Central to Wilson’s assessment was a critique of large banks, which financed railroad barons and steel magnates but not the hopes and dreams of US workers. “The great monopoly in this country is the money monopoly,” Wilson said:

So long as that exists, our old variety and freedom and individual energy of development are out of the question. A great industrial nation is controlled by its system of credit. Our system of credit is concentrated. The growth of the nation, therefore, and all our activities are in the hands of a few men, who, even if their actions be honest and intended for the public interest, are necessarily concentrated upon the great undertakings in which their own money is involved, and who, necessarily, by every reason of their limitations, chill and check and destroy genuine economic freedom.2

The architect of Wilson’s economic policy was Louis Brandeis, a lawyer and social justice advocate who had spent more than a decade seeking to block J. P. Morgan & Co. from establishing a railroad monopoly in New England. Under Wilson, Brandeis helped create the Federal Reserve to regulate banks and the Federal Trade Commission, which was charged with breaking up monopolies and fighting “unfair business practices.” In 1916 President Wilson appointed Brandeis to the Supreme Court, where he would serve for twenty-three years.

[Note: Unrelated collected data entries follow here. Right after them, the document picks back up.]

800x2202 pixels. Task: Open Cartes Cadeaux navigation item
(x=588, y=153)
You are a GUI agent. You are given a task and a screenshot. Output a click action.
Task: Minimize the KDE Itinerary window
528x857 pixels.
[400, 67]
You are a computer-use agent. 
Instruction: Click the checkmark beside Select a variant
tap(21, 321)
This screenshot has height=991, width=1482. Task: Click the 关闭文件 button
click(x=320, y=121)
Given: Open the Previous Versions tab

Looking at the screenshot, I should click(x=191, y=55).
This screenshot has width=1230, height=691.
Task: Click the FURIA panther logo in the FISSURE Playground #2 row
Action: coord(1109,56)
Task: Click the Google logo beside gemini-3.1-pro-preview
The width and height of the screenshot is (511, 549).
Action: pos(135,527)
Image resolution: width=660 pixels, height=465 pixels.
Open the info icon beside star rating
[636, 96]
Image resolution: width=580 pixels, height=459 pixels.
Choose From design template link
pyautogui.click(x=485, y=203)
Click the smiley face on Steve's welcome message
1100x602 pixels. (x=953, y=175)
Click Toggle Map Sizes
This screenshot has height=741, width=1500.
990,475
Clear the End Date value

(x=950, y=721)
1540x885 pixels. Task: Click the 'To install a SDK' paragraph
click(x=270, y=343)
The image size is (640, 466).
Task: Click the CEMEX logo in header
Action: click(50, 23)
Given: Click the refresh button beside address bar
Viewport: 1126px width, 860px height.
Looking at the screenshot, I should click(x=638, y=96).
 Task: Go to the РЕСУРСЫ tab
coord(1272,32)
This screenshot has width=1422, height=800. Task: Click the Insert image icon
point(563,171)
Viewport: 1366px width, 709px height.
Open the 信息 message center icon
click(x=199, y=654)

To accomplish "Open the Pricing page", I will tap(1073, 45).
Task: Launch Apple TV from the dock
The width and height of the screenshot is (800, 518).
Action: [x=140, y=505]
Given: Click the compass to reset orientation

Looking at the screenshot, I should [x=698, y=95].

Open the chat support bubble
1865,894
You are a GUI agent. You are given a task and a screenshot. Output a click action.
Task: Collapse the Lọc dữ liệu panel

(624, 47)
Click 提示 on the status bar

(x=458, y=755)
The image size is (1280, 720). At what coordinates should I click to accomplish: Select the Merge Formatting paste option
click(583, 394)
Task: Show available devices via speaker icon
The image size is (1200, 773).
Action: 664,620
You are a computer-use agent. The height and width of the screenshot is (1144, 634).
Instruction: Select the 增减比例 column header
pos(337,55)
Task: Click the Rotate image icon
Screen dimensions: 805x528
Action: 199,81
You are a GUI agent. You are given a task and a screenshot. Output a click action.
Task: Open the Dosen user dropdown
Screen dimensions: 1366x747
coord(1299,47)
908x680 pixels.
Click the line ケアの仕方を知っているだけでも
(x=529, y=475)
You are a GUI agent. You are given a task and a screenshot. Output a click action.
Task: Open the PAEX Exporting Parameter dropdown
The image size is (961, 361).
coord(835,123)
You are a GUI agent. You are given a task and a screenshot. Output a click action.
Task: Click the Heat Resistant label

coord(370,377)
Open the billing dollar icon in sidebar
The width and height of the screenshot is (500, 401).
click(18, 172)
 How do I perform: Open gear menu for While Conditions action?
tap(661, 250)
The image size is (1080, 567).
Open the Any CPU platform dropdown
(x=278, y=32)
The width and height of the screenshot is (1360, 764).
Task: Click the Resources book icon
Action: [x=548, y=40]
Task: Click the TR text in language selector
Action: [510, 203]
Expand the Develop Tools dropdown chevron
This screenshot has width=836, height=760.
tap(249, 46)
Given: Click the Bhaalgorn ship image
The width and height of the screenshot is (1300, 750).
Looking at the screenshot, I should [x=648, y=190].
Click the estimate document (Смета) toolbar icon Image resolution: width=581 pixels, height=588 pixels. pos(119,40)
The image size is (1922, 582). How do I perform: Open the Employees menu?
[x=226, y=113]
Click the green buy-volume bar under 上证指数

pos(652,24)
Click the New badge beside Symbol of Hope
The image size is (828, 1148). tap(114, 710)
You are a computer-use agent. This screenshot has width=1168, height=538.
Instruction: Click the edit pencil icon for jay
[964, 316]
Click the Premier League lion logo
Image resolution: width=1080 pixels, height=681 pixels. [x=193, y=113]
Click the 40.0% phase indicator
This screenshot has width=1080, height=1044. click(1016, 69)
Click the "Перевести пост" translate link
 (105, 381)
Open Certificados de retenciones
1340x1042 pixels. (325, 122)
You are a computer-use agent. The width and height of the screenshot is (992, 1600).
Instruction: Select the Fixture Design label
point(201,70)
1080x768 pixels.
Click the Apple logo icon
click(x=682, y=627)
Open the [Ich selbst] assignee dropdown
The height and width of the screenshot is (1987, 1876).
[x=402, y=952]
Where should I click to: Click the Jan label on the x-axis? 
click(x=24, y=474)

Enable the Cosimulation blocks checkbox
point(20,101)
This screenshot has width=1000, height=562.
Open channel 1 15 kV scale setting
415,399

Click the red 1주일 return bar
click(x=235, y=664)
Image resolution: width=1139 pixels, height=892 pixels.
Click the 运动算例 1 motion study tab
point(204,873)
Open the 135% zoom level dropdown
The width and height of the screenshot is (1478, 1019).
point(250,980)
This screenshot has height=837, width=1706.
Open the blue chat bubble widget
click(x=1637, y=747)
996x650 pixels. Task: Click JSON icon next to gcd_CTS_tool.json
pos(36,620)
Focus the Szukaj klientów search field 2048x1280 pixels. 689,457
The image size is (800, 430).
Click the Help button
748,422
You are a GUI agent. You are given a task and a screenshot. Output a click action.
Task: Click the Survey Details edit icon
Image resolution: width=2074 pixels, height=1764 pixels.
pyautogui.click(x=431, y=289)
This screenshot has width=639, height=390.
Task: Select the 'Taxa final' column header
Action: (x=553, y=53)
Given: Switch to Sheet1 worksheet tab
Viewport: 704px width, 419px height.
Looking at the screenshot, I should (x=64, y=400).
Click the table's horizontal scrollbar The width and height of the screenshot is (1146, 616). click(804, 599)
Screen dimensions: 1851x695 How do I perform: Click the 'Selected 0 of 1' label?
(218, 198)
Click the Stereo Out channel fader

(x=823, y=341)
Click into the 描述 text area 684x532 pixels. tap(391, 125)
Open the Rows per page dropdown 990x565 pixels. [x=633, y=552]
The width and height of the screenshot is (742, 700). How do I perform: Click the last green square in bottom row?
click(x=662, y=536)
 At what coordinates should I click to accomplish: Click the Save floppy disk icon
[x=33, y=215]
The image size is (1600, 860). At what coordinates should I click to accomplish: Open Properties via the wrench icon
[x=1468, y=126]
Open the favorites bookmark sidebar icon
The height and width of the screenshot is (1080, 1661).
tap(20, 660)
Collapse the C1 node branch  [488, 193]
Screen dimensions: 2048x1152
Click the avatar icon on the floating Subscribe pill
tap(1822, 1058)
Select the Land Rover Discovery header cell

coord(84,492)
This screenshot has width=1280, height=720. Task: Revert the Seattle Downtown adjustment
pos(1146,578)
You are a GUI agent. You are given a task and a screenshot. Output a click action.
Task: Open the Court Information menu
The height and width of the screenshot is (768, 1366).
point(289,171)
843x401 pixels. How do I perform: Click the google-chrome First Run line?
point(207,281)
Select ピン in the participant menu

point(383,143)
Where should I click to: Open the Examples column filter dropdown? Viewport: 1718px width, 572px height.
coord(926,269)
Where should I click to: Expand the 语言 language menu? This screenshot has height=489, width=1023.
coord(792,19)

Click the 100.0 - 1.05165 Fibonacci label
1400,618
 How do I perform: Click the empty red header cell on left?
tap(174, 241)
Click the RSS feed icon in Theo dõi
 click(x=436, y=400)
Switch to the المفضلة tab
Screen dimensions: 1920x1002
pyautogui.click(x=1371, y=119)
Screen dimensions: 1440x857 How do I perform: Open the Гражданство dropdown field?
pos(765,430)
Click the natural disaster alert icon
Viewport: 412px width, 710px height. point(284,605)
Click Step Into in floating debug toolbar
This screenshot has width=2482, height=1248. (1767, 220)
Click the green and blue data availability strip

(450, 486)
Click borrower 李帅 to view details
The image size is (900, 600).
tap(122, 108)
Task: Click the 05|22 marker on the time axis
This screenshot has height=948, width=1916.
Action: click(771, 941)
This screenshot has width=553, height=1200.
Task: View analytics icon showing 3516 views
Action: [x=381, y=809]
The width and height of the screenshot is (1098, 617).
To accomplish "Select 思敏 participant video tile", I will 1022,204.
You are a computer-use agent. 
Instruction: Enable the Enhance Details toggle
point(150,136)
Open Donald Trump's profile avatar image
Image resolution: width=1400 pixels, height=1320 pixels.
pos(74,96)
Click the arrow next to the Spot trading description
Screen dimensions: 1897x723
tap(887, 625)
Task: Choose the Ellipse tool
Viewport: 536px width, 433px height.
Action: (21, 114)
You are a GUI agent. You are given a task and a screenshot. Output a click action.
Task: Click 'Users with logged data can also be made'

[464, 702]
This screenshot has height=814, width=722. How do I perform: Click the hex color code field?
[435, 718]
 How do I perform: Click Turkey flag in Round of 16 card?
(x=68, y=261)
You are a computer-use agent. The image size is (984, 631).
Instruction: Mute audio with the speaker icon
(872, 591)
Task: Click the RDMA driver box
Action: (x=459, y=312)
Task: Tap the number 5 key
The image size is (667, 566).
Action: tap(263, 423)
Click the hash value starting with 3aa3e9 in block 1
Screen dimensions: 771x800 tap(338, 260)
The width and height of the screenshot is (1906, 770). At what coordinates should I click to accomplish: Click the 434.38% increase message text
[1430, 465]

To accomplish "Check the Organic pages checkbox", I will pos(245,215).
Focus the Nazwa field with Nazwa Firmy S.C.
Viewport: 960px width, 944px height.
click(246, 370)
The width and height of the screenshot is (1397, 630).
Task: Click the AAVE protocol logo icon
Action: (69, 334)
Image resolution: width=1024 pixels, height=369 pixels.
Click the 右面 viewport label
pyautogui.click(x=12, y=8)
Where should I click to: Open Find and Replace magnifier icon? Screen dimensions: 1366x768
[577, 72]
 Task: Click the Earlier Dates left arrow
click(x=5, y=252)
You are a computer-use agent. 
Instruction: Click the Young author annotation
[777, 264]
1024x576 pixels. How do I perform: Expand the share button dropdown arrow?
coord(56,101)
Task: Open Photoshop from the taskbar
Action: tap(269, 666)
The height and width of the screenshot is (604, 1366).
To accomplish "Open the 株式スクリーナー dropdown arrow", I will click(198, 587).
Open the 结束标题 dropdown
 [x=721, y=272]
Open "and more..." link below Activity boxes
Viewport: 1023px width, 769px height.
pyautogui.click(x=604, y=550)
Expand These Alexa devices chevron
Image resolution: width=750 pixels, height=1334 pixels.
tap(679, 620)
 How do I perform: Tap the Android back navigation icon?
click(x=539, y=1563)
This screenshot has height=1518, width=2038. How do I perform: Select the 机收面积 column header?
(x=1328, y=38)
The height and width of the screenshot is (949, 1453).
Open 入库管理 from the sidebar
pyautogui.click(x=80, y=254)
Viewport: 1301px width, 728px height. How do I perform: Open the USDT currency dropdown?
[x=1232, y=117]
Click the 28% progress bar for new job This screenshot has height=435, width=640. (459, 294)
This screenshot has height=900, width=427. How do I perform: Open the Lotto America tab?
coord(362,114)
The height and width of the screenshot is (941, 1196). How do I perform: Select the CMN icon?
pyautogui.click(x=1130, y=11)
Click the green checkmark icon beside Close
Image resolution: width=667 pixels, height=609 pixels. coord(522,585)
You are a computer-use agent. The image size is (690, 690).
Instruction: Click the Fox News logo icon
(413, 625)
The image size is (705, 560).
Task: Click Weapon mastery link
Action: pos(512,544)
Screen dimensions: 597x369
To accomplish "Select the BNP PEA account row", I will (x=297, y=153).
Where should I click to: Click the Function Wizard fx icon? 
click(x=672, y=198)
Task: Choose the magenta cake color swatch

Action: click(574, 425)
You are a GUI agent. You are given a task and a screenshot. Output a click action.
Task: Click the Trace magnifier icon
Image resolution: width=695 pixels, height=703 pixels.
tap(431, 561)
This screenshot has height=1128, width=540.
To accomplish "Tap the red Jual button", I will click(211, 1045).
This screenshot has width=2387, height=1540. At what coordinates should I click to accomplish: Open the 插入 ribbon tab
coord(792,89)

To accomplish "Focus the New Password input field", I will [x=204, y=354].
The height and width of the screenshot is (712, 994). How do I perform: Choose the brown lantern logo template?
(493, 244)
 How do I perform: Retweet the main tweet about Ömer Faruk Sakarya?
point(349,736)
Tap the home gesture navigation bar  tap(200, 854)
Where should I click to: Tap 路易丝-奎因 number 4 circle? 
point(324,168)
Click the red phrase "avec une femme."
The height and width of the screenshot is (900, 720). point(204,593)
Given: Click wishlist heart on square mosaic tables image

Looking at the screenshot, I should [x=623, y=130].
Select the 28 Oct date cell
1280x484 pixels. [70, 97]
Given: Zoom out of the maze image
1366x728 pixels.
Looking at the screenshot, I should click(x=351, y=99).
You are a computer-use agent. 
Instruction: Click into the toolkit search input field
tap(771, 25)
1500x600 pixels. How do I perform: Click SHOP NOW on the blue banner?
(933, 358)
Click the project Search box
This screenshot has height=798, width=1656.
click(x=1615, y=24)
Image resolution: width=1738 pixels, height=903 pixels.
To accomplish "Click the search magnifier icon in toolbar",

When Wilson was first elected, J. P. Morgan was the focus of a major congressional investigation for profiting off the economic Panic of 1907. That year, J. Pierpont Morgan himself had rallied bankers to bail out the financial system, pouring in plenty of his own money. But the congressional investigation found that Morgan had also used the crisis to expand his dominance of the American economy. By 1913, the committee discovered, officers of J. P. Morgan had created a “money trust,” sitting on the boards of directors of 112 corporations with a market capitalization that rivaled the entire New York Stock Exchange.

Brandeis used the congressional report as grist for a series of blistering critiques of the banking industry published in Harper’s magazine beginning in 1913. What galled him most was that bankers often enriched themselves at the expense of the rest of society by playing with money that wasn’t even theirs. The following year, the articles were collected into a book titled Other People’s Money: And How the Bankers Use It. Though it was written more than a century ago, Brandeis’s critique could easily have been written about the mortgage-backed securities that JPMorgan Chase created for Tom Barrack’s rental empire after the housing bust.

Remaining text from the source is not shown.